Despite the IVSHMEM mechanism being zero-copy and having good performance, it is still desirable to do processing in batches and follow other procedures described in Performance Optimization.
9.4. Best Practices for Running IVSHMEM Applications
For performance reasons, it is best to pin host processes and QEMU processes to different cores so that they do not interfere with each other. If NUMA support is enabled, it is also desirable to keep host process’ hugepage memory and QEMU process on the same NUMA node.
For the best performance across all NUMA nodes, each QEMU core should be pinned to host CPU core on the appropriate NUMA node. QEMU’s virtual NUMA nodes should also be set up to correspond to physical NUMA nodes. More on how to set up DPDK and QEMU NUMA support can be found in DPDK Getting Started Guide and QEMU documentation respectively. A script called cpu_layout.py is provided with the DPDK package (in the tools directory) that can be used to identify which CPU cores correspond to which NUMA node.

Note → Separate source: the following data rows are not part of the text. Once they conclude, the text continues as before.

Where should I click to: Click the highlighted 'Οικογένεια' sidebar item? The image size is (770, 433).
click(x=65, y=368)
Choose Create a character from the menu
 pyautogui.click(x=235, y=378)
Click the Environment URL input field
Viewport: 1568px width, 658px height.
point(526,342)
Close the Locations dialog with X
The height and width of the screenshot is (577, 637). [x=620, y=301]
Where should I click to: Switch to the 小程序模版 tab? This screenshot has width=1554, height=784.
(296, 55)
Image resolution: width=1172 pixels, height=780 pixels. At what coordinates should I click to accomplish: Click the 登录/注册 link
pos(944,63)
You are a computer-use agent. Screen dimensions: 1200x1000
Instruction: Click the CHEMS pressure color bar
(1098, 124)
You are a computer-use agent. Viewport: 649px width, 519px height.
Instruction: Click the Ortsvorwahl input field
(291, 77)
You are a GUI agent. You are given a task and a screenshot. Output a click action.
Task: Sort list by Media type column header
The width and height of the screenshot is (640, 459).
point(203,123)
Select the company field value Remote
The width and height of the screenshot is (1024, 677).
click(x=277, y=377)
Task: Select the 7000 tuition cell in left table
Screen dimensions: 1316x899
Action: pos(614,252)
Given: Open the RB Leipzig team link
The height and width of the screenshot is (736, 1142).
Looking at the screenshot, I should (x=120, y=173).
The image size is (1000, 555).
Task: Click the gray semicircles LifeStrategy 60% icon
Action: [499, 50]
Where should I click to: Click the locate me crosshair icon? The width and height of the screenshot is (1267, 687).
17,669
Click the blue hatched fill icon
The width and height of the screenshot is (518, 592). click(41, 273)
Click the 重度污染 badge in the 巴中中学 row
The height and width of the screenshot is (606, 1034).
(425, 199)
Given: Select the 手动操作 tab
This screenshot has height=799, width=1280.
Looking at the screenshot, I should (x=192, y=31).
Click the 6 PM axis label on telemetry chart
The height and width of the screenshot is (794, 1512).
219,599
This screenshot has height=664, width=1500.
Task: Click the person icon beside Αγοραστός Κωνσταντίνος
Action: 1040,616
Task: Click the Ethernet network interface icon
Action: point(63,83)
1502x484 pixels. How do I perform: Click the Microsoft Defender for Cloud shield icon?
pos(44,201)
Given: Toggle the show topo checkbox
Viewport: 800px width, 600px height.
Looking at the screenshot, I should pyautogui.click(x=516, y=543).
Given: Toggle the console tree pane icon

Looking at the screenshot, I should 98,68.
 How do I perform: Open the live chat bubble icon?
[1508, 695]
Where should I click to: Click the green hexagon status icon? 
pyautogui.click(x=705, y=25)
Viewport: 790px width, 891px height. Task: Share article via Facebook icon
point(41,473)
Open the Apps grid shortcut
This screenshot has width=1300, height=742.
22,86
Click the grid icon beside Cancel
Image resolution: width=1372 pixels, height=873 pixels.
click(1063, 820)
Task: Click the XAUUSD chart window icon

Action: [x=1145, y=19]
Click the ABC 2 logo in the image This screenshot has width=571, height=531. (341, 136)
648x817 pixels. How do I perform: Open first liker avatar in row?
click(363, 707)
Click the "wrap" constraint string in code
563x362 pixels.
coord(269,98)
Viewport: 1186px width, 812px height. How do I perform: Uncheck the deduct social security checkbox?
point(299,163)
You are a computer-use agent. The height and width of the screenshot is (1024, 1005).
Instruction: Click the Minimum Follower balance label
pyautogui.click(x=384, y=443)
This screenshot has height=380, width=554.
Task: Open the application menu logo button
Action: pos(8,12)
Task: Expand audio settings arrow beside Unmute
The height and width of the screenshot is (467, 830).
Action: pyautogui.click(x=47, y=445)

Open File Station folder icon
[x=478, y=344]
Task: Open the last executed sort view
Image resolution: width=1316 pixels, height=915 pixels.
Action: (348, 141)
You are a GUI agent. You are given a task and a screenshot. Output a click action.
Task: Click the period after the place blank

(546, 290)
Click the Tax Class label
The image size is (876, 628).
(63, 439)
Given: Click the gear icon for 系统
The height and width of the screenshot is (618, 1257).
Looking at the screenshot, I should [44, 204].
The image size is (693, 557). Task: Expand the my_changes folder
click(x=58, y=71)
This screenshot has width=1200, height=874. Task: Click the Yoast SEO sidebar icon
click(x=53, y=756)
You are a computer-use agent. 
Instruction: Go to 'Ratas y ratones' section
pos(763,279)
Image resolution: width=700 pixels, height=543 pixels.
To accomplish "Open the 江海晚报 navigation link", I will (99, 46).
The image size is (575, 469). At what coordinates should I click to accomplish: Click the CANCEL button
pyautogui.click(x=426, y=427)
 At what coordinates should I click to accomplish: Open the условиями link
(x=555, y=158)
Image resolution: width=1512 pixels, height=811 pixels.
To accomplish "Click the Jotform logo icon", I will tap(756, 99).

The QEMU IVSHMEM command line creation should be considered the last step before starting the virtual machine. Currently, there is no hot plug support for QEMU IVSHMEM devices, so one cannot add additional memory to an IVSHMEM device once it has been created. Therefore, the correct sequence to run an IVSHMEM application is to run host application first, obtain the command lines for each IVSHMEM device and then run all QEMU instances with guest applications afterwards.
It is important to note that once QEMU is started, it holds on to the hugepages it uses for IVSHMEM devices. As a result, if the user wishes to shut down or restart the IVSHMEM host application, it is not enough to simply shut the application down. The virtual machine must also be shut down (if not, it will hold onto outdated host data).